- Set exercise A: Reproduce the passage on the loan transaction verbatim from "On February 14, 1986, representatives" to "the interest rate.".

- Excerpt to read:
On February 7, 1986, TIAA, John Hancock and Ormesa "circled" the transaction at a blended rate of 10.64%. When a financing is "circled," the parties orally agree that they will do the transaction on the specified terms, and the interest rate and certain other key economic terms are, by this oral agreement, fixed. It is the custom in the financial community that once the parties circle a deal, neither party tries to change the interest rate that has been agreed.

On February 14, 1986, representatives of E.F. Hutton and Ormesa met with DOE Assistant Secretary Donna Fitzpatrick. At that meeting, she was informed of the Long-term Loan interest rate that had been circled on February 7th, and was pleased to hear the rate. As a result, Ormesa and all other parties to the Transaction believed that the DOE had reviewed and accepted the interest rate.

- Stored data:
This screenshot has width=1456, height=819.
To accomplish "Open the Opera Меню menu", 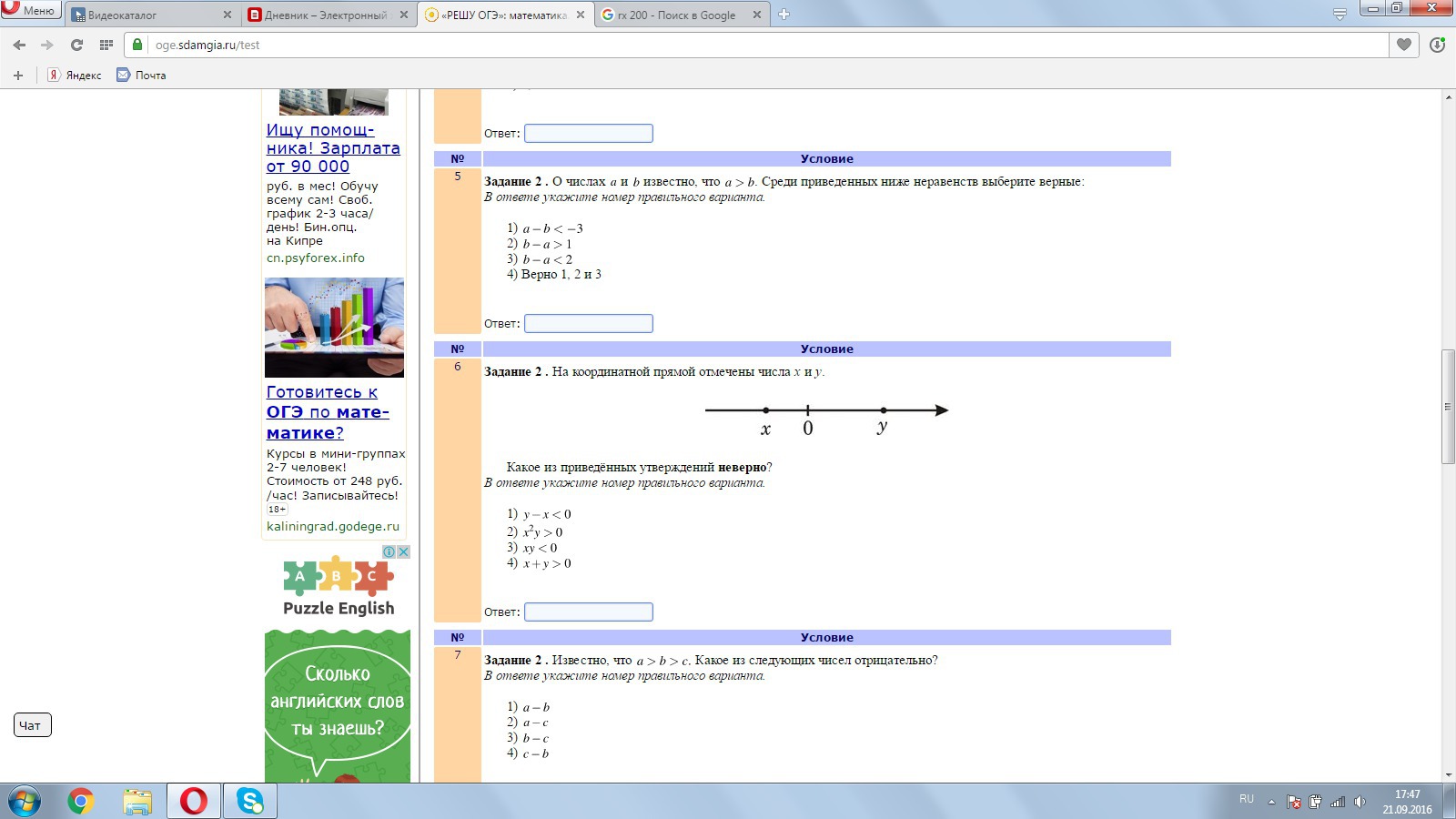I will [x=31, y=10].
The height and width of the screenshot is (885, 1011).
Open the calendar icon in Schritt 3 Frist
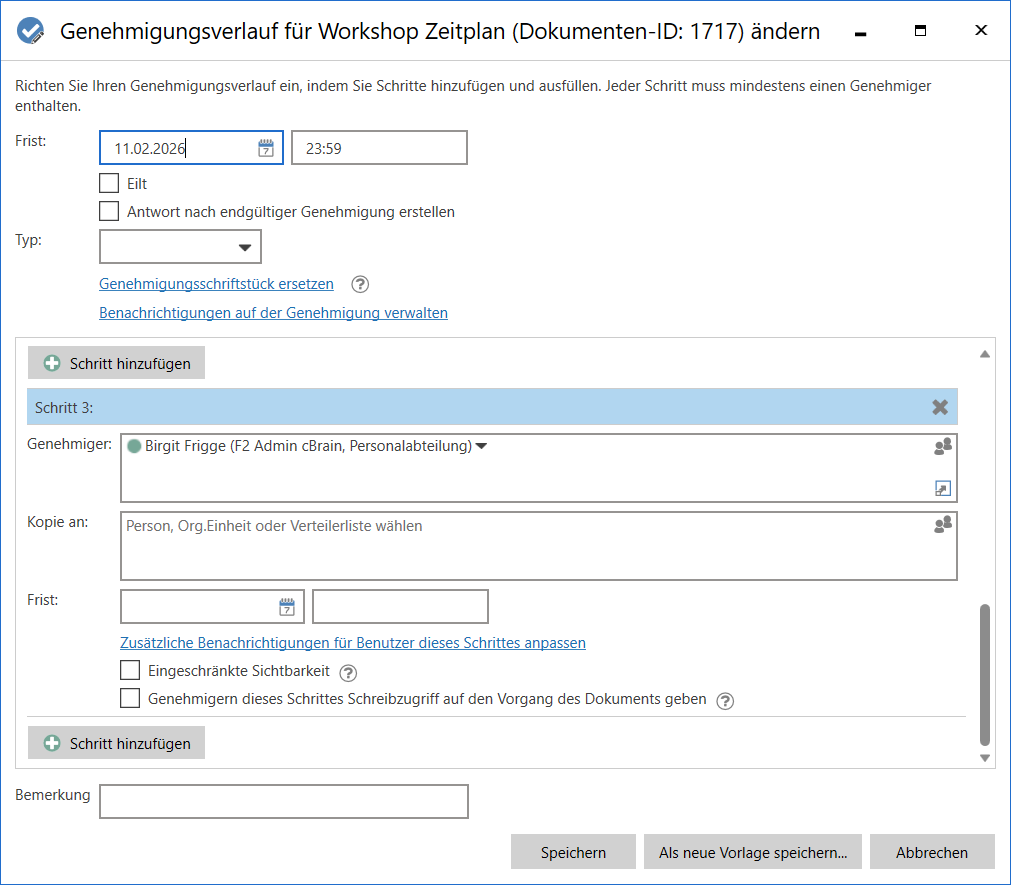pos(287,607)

* * *

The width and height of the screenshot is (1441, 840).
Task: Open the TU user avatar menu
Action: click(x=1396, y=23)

* * *

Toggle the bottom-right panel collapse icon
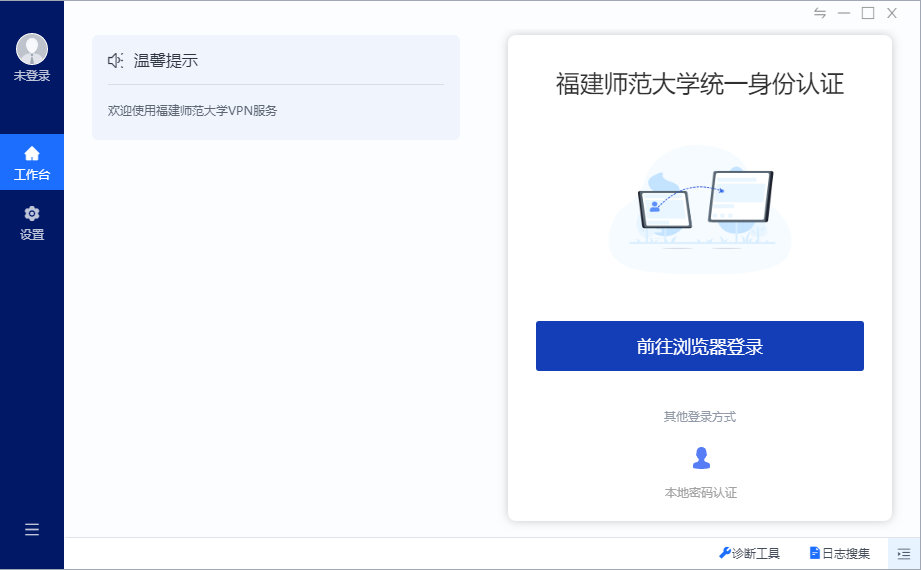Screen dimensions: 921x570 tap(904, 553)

- Set exercise B: Arrange the entries from the line with "The width and" to the line with "Action: click(x=1396, y=23)" as a Markdown table with the columns n and Line, giving each line its row number and omitting blank lines.

- Full response A:
On February 14, 1986, representatives of E.F. Hutton and Ormesa met with DOE Assistant Secretary Donna Fitzpatrick. At that meeting, she was informed of the Long-term Loan interest rate that had been circled on February 7th, and was pleased to hear the rate. As a result, Ormesa and all other parties to the Transaction believed that the DOE had reviewed and accepted the interest rate.

- Full response B:
| n | Line |
|---|---|
| 1 | The width and height of the screenshot is (1441, 840). |
| 2 | Task: Open the TU user avatar menu |
| 3 | Action: click(x=1396, y=23) |